The Integration of Faith & Practice
Contrary to what some people may believe, Obama is not a fence-sitter. He has convictions that is close to his heart. In his foray into politics, he has to address both concerns of the religious left, the conservative right and others. Yet there is a sense that he is able to stand on his own without having to sway to either side of the religious left or right. (Some may contend that he is more 'leftist' than right wing.) He tiptoes gently among pro-choice and pro-life groups. Religiously, he treads carefully among the liberals and the conservatives. Eventually, he embraces a faith that is liberal (99). In order to deeper appreciate the positioning of Obama, one of the most helpful parts of the book is the ‘Four Faces of Faith.’ Here, Stansfield uses four famous personalities to draw the political-religious landscape. In John McCain, we see a form of leadership that is based on old-fashioned conservative faith that determines ‘right behavior,’ where ‘character and duty’ and ‘virtues’ are ‘informed by faith’ (104). In Hillary Clinton, we see a face of America that tries to update traditional Methodist faith to the modern environment. In George W Bush, we see the champion of ‘Religious Right,’ the ‘evangelicals, the awakened Moral Majority’ that tries to explicitly practice Christian principles both nationally and to some extent internationally. Stansfield contrasts these three faces with Obama by saying that Obama differs from all of them by being black, liberal, under fifty and ‘Christian in a non-traditional sense’(127). Most significantly, while the three faces mirrors various forms of conservatism and glorifies past successes, Obama epitomizes the future.

Yet, this does not mean Obama is one who is helplessly liberal and ungrounded in anything. In fact, Stansfield highlights Obama’s faith as different from Jimmy Carter and Bill Clinton, who tried to go too far to the other end by explicitly separating faith from practice (143). In fact, Obama is one who is firmly integrated. It is from this angle that Stansfield see Obama as a person who can bring healing to the nation. Obama's non-alignment to any of his previous predecessors makes him an ideal candidate to start things afresh. Perhaps, in Obama, there will be national unity to bring about courage to address poverty, attack racism and accelerate ethical levels that is consistent with personal faith and public practice.

My conclusion
America, despite its increasingly secular influences, and the constant determination to keep religion separate from the state, it is still a land where faith matters mean a lot. In fact, the leader seems to be the one who is able to mirror as closely as possible the religious identities of the general public. It is here where I shall conclude this review. The reason for Obama’s popularity is simple. Religiously, racially, and politically, his struggles mirrors many of us and increasingly points to how the new world will look like. Never underestimate the power of faith, and specifically never underestimate the potency of the faith of Barack Obama.
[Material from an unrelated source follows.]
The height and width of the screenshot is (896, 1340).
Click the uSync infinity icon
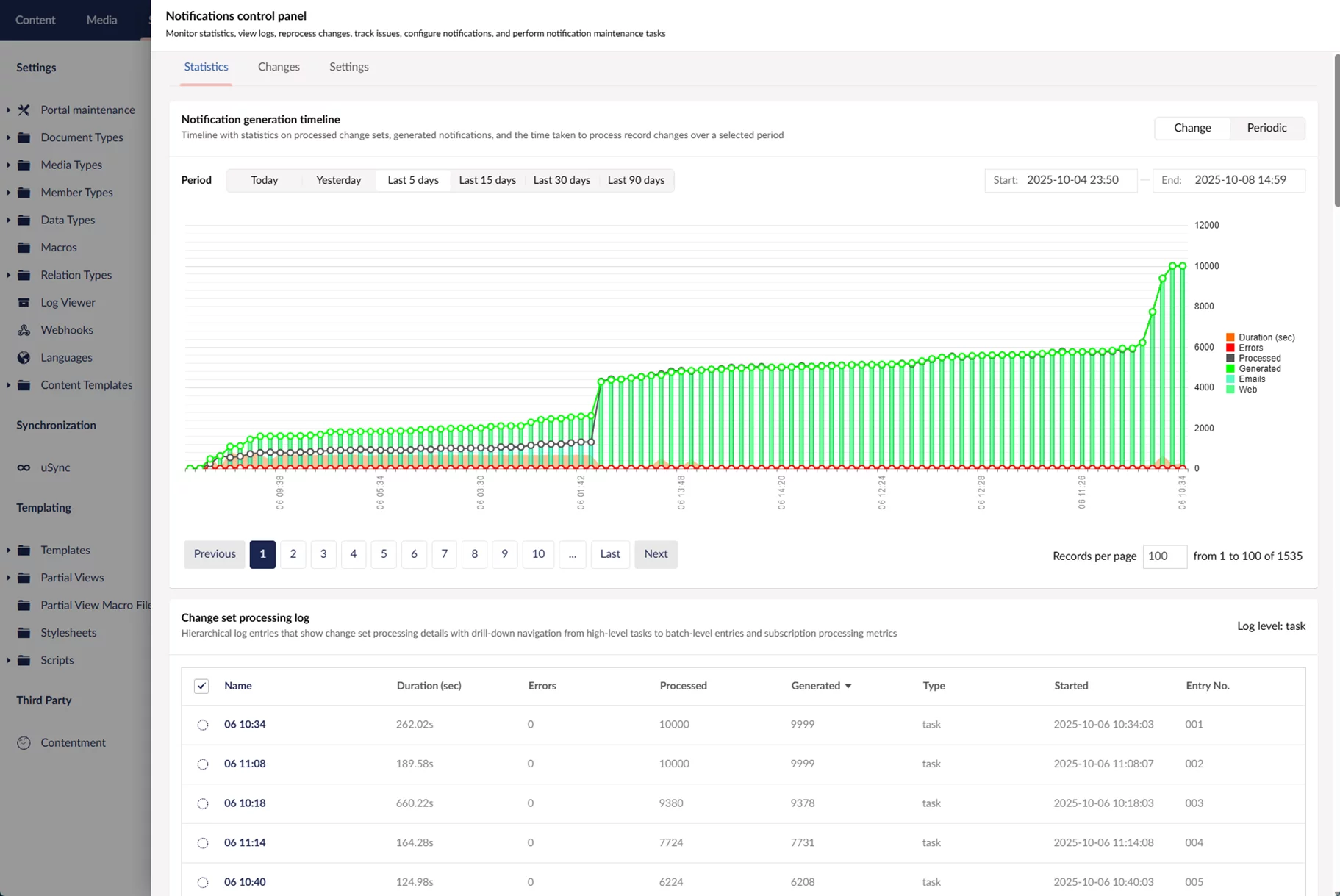point(24,467)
This book is highly recommended for those of us who wants to fresh look at the person behind the Presidential seal and the reasons for his inner strength. Due to his amazing ability to mirror the changing landscape of the new century, we see a leader who not only understands the past and the present, but can potentially usher in hope for many in the future and beyond.
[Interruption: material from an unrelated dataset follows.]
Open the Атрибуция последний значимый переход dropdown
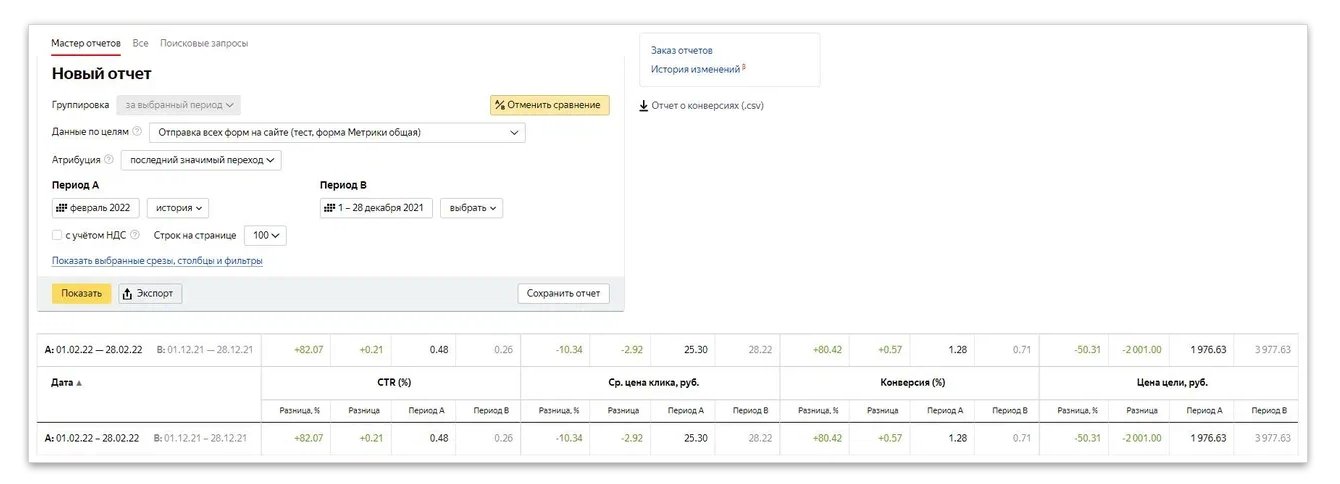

I'll give this book 3.5 stars out of 5.



Rosie Perera said...

Thanks for that excellent review! It's a book I've wanted to read but have had no time for thus far, and you have just have given me the essence of it so succinctly.

YAPdates said...

Thanks Rosie,
I have procrastinated on reviewing this book, but am thankful I managed to complete it. These days, I've been thinking about Christ & Culture (remember Niebuhr?) and hope to review another book around that theme. Any recommendations, apart from Stackhouse's latest book (Making the best out of it)?